> TASKS
A - Please copy the wabi-sabi essay again from the words "Wabi Sabi, my further thoughts." through the words "also considered admirable.", and swap "withered things" for "faded things" in it.
B - Pick up the wabi-sabi essay after its last sentence and keep writing it.

> TEXT BLOCK
********************

Wabi Sabi, my further thoughts

16/12/2025

Wabi Sabi, my further thoughts. You will search in vain for wabi-sabi in a Japanese dictionary. The compound term simply does not exist. However, if you ask an educated Japanese person about wabi-sabi and what it means, they will almost certainly be able to answer.

Sabi, a word borrowed from Chinese poetry, which at that time had the meaning of deserted, desolate, sad, first appeared in Japan in the 8th century.
From the 13th century onwards, sabi had become an artistic ideal. Poetry, literature, theatre, interior design and painting were all influenced by the sabi sensibility. Sabi meant to take pleasure in what is old, worn and lonely. It was used to describe the beauty of withered things. Objects that did not match or were even incomplete were now also considered admirable.

At the end of the 15th century, the term wabi appeared in the context of the tea ceremony. Like sabi, this is also an old word from the Man'yôshû (Collection of Ten Thousand Leaves), the oldest surviving Japanese poetry anthology, and initially had a negative connotation, such as sad, lonely or desperate.

During this period, which was marked by terrible wars, wabi tea was invented in the tea room. Wabi tea rooms were small and relatively simple. They were often located in small houses surrounded by gardens, detached from the problems of the outside world. It was in this atmosphere that artistic and philosophical values emerged.

Wabi tea adopted the flair of Nô (Japanese theatre art) known as yûgen. Yûgen is the pictorial representation of otherworldliness at the intersection of being and non-being. It is that of a deep mystery, inspired by the Shintô faith. As a result, the design of the tea room was influenced by Zen, in particular the radical simplification to the point of aestheticising poverty, modesty and humility. This is because one entered a tea room upright, but left it again through a narrow opening in a humble and stooped posture.

********************

> INFORMATION SHOWN
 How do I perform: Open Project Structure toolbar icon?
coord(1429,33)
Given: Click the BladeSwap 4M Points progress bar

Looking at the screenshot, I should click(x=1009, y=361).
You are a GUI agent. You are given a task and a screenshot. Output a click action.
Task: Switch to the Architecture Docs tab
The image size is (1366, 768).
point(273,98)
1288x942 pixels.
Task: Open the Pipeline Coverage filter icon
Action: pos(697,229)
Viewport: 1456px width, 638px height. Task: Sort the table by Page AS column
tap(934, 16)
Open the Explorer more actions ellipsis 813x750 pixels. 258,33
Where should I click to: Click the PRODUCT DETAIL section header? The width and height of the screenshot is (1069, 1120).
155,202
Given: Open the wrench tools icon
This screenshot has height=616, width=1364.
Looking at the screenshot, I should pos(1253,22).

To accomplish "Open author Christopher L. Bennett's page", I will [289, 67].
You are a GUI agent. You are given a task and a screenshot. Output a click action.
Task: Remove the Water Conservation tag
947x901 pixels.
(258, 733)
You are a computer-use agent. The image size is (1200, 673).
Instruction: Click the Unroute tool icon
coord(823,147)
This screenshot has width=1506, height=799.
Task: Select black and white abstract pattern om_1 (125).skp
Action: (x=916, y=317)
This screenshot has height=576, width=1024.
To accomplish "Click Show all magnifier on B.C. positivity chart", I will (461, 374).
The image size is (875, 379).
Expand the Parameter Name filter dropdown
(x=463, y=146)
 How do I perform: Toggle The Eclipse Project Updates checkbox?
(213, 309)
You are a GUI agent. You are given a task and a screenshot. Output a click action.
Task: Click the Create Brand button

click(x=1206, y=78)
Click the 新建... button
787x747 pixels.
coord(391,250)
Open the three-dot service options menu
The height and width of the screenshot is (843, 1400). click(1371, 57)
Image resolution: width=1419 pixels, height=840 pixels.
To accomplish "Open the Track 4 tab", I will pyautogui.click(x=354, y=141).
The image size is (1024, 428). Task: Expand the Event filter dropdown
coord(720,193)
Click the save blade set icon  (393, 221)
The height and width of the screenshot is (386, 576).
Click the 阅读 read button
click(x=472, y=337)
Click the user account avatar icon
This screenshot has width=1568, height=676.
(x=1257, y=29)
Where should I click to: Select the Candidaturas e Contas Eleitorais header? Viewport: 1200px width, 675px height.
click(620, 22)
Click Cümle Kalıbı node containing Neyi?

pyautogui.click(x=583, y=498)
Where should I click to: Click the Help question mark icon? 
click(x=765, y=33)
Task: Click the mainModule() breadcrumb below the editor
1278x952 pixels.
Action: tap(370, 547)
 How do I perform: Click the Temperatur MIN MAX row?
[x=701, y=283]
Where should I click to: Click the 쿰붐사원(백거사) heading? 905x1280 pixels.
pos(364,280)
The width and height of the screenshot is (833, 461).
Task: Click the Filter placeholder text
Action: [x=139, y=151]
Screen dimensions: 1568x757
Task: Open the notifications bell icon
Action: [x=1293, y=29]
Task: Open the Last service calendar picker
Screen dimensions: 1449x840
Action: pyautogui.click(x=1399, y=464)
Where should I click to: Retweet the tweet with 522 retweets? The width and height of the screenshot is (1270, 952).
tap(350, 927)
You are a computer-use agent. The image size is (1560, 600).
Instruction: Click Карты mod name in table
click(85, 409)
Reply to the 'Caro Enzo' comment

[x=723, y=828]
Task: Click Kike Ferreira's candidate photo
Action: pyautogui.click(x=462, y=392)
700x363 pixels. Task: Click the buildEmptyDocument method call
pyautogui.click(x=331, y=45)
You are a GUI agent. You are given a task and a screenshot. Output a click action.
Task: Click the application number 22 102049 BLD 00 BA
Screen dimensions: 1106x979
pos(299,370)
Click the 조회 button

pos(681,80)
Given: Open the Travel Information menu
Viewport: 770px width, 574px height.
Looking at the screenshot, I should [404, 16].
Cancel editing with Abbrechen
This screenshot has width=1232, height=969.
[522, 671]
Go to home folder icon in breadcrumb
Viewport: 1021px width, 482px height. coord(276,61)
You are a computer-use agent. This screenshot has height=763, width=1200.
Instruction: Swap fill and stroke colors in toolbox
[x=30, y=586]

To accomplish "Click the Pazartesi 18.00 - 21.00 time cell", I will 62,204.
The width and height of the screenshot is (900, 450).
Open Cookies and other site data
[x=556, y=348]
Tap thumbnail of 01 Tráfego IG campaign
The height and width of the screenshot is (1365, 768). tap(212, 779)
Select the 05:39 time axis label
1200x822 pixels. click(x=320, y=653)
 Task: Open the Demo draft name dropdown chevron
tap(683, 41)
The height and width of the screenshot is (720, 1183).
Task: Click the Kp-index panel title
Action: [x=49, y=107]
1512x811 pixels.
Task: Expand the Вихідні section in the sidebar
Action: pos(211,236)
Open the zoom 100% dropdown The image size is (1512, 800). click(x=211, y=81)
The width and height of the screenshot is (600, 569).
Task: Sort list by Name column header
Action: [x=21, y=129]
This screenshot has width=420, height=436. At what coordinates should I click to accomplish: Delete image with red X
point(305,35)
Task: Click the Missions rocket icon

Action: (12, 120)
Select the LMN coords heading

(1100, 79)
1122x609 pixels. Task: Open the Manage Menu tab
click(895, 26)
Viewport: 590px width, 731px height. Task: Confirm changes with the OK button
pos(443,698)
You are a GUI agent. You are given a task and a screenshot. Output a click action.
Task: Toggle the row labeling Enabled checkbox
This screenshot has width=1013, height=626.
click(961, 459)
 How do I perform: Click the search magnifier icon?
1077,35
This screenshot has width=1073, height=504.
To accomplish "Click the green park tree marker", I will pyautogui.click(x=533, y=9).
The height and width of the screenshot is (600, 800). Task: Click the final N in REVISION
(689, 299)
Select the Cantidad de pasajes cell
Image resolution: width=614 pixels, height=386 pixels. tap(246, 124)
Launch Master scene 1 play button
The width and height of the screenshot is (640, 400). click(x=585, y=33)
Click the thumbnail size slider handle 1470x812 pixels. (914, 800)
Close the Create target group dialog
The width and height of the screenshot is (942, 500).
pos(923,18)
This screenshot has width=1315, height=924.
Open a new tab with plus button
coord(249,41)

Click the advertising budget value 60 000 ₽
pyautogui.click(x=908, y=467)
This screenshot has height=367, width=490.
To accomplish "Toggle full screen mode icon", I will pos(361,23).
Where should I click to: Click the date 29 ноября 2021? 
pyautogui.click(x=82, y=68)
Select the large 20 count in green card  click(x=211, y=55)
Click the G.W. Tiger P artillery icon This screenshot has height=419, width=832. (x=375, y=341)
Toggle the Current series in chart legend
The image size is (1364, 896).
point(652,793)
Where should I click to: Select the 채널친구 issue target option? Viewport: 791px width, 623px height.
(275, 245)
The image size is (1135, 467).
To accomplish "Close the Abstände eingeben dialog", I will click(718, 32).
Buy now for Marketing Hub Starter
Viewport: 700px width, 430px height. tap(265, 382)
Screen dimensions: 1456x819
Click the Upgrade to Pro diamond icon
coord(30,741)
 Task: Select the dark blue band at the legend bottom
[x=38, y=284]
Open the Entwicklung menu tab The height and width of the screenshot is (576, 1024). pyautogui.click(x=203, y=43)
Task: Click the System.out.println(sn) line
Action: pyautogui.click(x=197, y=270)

********************

> THE RESULTS
A -
Wabi Sabi, my further thoughts. You will search in vain for wabi-sabi in a Japanese dictionary. The compound term simply does not exist. However, if you ask an educated Japanese person about wabi-sabi and what it means, they will almost certainly be able to answer.

Sabi, a word borrowed from Chinese poetry, which at that time had the meaning of deserted, desolate, sad, first appeared in Japan in the 8th century.
From the 13th century onwards, sabi had become an artistic ideal. Poetry, literature, theatre, interior design and painting were all influenced by the sabi sensibility. Sabi meant to take pleasure in what is old, worn and lonely. It was used to describe the beauty of faded things. Objects that did not match or were even incomplete were now also considered admirable.

B -
Wabi-sabi has not yet been merged into the Japanese language. Although the impression seems obvious. Some choose sabi to describe the more tangible material qualities of wabi-like objects and choose wabi itself when describing them more intuitively/emotionally. Therefore, wabi is sometimes sabi and vice versa. Ultimately, they are interchangeable terms.

Wabi-Sabi arises from beauty on the edge of nothingness. It stems from something very difficult to perceive, something vague, delicate and subtle, which is very easy to overlook. It is precisely this elusive beauty that must be sought out.

In the overall context of wabi-sabi, all aesthetic components are interwoven.

In the Japanese representation of the creative process, things can appear very spontaneous, apart from technical or conceptual intervention. It just happens. For me, objects with wabi-sabi characteristics seem almost mystical.

Since I am posting the text right away and also adding one of my works to it, I must emphasise very clearly that there can be NO digital wabi-sabi!
Wabi-sabi is the exact opposite of the ever-advancing digitalisation of reality.

DIGITISATION IS AESTHETICALLY COMPLETELY SPIRITLESS AND HAS AN ABSOLUTELY DULLING EFFECT WHEN USED CONSTANTLY.

That is why I can only invite you to visit one of my exhibitions or arrange a visit to one of my galleries and enter into a real dialogue with my works.

The onion shown here is one of my most recent works and, for me, combines all of the characteristics described above.

This text is not faceless AI-generated text, but has come from me personally.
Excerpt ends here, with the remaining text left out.